TASK TO CARRY OUT: Please copy the items from the first one through the line containing "[Come preparare i", swapping "pomodori verdi" for "pomodori rossi" and leaving everything else unchanged.

RECORDS FOR THE EXERCISE:

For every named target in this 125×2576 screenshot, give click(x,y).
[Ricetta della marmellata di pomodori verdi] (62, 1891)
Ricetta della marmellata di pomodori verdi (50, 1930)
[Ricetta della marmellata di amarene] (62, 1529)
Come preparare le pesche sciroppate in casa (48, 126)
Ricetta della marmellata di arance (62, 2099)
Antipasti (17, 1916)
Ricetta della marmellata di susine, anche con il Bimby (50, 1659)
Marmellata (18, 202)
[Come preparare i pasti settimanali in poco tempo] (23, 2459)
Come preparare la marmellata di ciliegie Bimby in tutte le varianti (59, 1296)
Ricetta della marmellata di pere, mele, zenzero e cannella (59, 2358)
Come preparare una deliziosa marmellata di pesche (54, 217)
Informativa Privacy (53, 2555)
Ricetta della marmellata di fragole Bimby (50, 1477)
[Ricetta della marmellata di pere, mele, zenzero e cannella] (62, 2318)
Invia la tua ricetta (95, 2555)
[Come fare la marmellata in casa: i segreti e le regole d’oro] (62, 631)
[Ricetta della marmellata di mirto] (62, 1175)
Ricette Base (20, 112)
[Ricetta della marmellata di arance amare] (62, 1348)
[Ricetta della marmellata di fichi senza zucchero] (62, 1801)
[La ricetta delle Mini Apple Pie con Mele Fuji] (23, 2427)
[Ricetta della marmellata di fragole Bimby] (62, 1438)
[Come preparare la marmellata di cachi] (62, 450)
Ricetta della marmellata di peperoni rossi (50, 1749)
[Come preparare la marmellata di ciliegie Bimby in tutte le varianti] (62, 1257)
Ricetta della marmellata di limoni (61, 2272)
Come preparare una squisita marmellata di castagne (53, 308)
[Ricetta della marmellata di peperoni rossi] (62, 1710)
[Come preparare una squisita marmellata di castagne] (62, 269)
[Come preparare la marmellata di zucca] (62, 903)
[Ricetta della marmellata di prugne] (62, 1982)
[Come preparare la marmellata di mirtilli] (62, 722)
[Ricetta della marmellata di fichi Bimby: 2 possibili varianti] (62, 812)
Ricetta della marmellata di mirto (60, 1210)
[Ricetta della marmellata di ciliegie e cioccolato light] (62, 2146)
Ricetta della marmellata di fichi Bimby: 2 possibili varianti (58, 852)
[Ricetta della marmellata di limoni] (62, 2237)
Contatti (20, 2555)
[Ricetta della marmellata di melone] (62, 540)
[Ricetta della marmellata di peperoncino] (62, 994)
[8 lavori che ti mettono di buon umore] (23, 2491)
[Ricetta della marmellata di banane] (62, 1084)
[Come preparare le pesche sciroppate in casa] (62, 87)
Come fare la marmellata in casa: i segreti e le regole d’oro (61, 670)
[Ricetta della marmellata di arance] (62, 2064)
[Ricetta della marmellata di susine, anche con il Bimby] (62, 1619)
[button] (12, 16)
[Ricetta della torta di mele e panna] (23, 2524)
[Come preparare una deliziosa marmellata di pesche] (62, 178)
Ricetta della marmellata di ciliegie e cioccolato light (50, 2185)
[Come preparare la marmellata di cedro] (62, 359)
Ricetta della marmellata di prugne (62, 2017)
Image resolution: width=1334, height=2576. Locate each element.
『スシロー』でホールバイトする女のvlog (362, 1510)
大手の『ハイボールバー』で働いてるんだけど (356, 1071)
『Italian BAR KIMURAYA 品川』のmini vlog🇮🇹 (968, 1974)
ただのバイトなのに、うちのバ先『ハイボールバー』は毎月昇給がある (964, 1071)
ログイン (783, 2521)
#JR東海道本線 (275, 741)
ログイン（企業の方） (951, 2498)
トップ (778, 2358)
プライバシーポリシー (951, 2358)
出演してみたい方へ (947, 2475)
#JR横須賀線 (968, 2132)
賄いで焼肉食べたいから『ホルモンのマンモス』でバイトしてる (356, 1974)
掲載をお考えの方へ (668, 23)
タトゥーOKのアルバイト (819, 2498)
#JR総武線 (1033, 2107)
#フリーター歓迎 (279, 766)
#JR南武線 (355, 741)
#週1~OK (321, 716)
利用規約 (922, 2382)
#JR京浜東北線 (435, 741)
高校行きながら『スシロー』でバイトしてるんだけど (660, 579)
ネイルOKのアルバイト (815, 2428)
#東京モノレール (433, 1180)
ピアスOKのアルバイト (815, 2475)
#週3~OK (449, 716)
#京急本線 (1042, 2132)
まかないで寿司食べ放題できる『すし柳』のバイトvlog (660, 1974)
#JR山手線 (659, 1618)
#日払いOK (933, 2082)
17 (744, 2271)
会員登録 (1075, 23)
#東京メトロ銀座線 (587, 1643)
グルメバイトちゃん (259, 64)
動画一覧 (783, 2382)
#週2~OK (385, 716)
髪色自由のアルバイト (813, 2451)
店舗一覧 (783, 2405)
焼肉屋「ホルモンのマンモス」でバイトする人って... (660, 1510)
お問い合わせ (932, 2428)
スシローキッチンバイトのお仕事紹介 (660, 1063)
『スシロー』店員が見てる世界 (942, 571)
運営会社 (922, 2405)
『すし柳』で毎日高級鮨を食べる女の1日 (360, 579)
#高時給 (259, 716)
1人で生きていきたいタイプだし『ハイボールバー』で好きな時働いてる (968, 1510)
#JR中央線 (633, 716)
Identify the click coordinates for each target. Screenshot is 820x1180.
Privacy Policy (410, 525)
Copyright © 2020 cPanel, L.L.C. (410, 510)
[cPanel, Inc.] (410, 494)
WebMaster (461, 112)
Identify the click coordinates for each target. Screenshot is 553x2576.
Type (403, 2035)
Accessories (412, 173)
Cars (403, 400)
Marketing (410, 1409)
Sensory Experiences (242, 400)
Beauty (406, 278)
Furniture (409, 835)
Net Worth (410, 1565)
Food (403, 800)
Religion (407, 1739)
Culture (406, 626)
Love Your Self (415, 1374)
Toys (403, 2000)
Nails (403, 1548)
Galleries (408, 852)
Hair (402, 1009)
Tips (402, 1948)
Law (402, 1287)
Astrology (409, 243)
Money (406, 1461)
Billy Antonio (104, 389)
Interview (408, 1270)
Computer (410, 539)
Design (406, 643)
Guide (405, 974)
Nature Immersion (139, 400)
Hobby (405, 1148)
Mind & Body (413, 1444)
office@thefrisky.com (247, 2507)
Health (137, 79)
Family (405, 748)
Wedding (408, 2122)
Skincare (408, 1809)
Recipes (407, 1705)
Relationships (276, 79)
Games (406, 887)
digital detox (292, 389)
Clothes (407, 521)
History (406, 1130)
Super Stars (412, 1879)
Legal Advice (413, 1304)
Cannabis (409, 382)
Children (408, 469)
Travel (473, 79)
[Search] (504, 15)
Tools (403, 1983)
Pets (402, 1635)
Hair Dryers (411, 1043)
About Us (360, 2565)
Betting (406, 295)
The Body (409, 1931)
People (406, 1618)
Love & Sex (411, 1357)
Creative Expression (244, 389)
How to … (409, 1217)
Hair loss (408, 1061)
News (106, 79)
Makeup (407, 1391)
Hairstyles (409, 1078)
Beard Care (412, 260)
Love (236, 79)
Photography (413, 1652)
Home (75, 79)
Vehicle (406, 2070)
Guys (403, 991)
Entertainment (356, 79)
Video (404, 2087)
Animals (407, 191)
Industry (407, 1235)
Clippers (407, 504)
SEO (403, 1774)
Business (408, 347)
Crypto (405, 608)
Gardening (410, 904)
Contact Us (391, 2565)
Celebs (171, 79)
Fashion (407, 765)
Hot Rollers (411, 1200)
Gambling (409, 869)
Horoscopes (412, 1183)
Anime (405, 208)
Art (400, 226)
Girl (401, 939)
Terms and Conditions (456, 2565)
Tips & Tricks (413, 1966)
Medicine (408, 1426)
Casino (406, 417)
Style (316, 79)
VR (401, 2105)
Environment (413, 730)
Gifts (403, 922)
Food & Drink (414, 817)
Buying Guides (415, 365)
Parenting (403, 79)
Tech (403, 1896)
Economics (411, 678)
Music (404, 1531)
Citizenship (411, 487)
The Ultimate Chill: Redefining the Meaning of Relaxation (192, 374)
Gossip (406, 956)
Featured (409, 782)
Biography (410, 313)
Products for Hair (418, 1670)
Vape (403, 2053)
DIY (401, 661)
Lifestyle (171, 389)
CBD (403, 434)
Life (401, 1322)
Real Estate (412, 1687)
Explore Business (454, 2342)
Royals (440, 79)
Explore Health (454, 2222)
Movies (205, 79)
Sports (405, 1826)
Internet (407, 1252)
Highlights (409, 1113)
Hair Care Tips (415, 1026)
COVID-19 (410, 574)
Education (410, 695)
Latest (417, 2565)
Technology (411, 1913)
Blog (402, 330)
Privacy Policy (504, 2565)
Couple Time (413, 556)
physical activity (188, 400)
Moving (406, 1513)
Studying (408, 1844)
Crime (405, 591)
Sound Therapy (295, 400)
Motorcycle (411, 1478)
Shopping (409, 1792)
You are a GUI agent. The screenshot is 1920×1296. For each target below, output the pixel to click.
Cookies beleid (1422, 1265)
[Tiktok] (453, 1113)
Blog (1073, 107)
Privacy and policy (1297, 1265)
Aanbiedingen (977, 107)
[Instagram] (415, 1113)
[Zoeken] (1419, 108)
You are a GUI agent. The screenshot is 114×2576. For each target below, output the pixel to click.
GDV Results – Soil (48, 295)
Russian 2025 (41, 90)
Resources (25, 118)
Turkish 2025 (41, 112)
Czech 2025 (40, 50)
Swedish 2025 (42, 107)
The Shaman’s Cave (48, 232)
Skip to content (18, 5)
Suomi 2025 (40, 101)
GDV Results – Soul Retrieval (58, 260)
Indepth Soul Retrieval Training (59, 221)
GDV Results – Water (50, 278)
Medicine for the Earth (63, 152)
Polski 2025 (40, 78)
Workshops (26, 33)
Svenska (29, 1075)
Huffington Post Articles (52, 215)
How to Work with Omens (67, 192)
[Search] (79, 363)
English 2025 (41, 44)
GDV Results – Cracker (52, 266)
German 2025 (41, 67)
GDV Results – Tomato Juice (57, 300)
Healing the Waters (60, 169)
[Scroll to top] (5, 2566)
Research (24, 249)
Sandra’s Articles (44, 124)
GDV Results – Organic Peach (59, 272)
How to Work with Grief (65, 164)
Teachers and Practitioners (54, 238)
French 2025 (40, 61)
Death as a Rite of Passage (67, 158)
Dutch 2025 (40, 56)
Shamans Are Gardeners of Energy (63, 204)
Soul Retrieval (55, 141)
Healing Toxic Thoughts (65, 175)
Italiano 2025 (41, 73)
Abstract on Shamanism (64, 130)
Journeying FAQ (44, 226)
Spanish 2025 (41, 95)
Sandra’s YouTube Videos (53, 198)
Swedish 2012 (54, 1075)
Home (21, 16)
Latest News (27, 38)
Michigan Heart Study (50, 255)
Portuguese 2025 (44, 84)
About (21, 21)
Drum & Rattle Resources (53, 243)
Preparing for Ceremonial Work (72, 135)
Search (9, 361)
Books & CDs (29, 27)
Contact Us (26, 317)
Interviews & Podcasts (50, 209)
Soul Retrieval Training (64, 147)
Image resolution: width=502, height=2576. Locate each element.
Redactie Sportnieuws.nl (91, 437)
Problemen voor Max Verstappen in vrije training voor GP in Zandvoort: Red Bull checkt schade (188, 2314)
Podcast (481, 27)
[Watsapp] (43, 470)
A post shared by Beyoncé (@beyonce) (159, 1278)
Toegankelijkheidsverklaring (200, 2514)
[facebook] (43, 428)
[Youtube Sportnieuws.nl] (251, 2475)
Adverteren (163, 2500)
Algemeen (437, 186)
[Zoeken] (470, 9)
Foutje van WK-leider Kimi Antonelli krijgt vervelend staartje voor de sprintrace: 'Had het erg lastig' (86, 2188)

OUTPUT BELOW:
For every named target in this 125×2576 screenshot, give click(x,y).
[Ricetta della marmellata di pomodori rossi] (62, 1891)
Ricetta della marmellata di pomodori rossi (50, 1930)
[Ricetta della marmellata di amarene] (62, 1529)
Come preparare le pesche sciroppate in casa (48, 126)
Ricetta della marmellata di arance (62, 2099)
Antipasti (17, 1916)
Ricetta della marmellata di susine, anche con il Bimby (50, 1659)
Marmellata (18, 202)
[Come preparare i pasti settimanali in poco tempo] (23, 2459)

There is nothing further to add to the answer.